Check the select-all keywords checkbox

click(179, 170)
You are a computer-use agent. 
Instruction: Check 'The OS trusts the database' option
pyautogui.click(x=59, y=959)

== What you are asked to do ==
Please write out this listing again line for line, shifting every coordinate by 62 and leaving all other text unchanged.

== Output for this exercise ==
Check the select-all keywords checkbox

click(241, 232)
You are a computer-use agent. 
Instruction: Check 'The OS trusts the database' option
pyautogui.click(x=121, y=1021)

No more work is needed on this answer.